All new-starts, and especially all small biotechnology companies, have cash-flow problems from time to time. Asking your family to keep faith and accept financial sacrifices to keep the company afloat is not nice, and there have been times when Jo and I have foregone salary for significant periods to help AvantiCell through to better times.

What do you most enjoy about running the business?

As chief scientific officer, I must make the science and technology work, and win new business based on that technology. After many years, there is still a real satisfaction in seeing that your experiment has worked. Having moved into commercial science relatively late, I had not realised how good it feels when someone is willing to pay money for technology you have invented.

What do you least enjoy?

There can be frustration that stakeholders see only the financial figures on the accounts and forecasts, and don't appreciate the depth of scientific detail and technical tenacity that sits behind the work which generates those figures. But Jo will tell me that these are the views of a former academic scientist and have no place in the world of commercial technology.

What are your ambitions?

I'd like to see a return on our collective investment and, as I'm no spring chicken, I'd like it to happen soon. The other half of the equation is to do enough good science to be recognised as a competent, reliable provider of leading-edge cell-based analysis. I hope success with our Malaysian JV company AseaCyte is a forerunner of other international partnerships.

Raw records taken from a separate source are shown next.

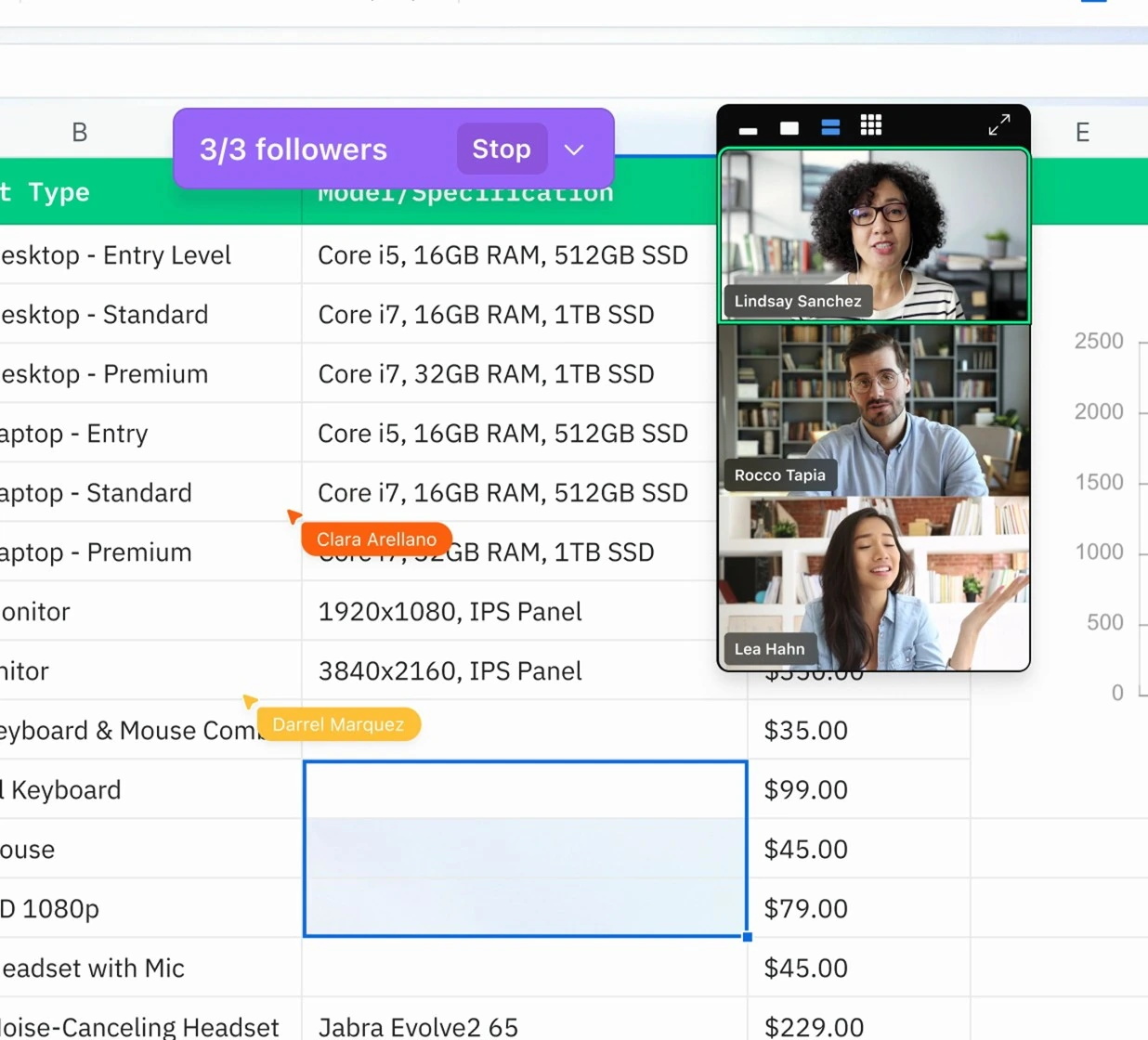1148x1040 pixels.
Task: Click the 3/3 followers label
Action: [x=294, y=150]
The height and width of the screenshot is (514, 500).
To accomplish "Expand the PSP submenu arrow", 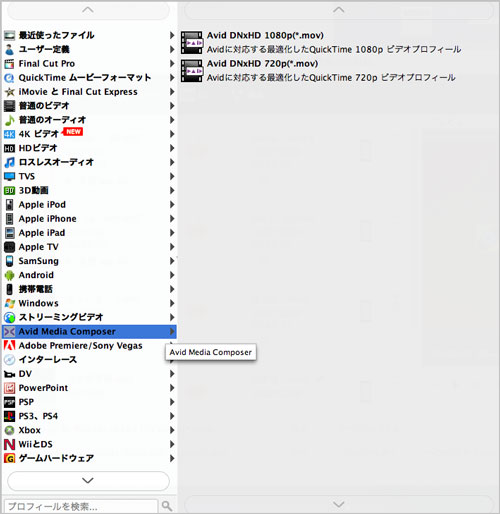I will pyautogui.click(x=172, y=402).
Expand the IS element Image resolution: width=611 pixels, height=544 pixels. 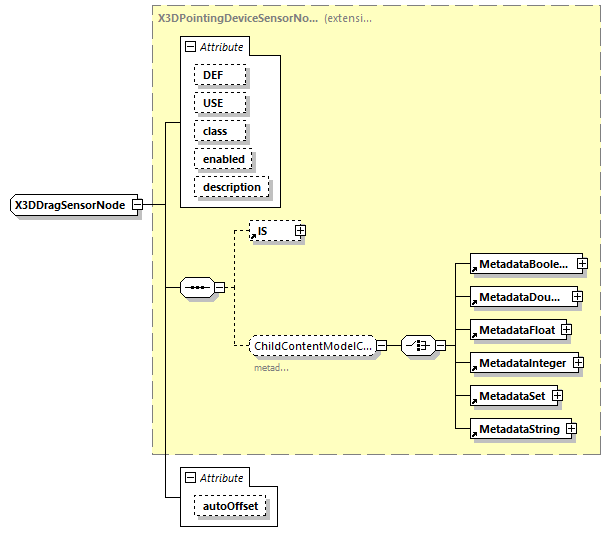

What are your top priorities?

To do good science – if we don't, we shall fail.

To do so whilst offering ethically-attractive alternatives to the testing of drugs and other therapeutics in animals.

I'd like to think, through growing business with partners and customers in the rainforests of Borneo and elsewhere, we can help bring traditional medicines and natural products into mainstream medicine, by adding scientific validation that is often missing.

What could the Westminster and/or Scottish governments do that would help?

I think the UK Government should stop agonising over Europe and give it whole-hearted support. Many people do not appreciate the scale on which our science and technology is supported by the EU and the added value that comes from European interactions. The UK and Scottish governments should make banks take some risks and lend to small businesses. We are the bedrock of the UK economy, and yet far too many will have shared AvantiCell's experience, where the banking relationship has moved from friendly and supportive to being almost as sterile as our cell cultures need to be.

What was the most valuable lesson that you learned?

The need for tenacity and perseverance and, sometimes, in the face of evidence to the contrary, to keep your faith in human nature. It's a rollercoaster – exciting and scary at the same time.

How do you relax?

I read – but only books with happy endings. We travel – mostly to Italy, where the dolce vita can still be found amongst its impressive bureaucracy. I look forward to Sunday dinner with the family – a conversation and a laugh around the table is the best thing of all.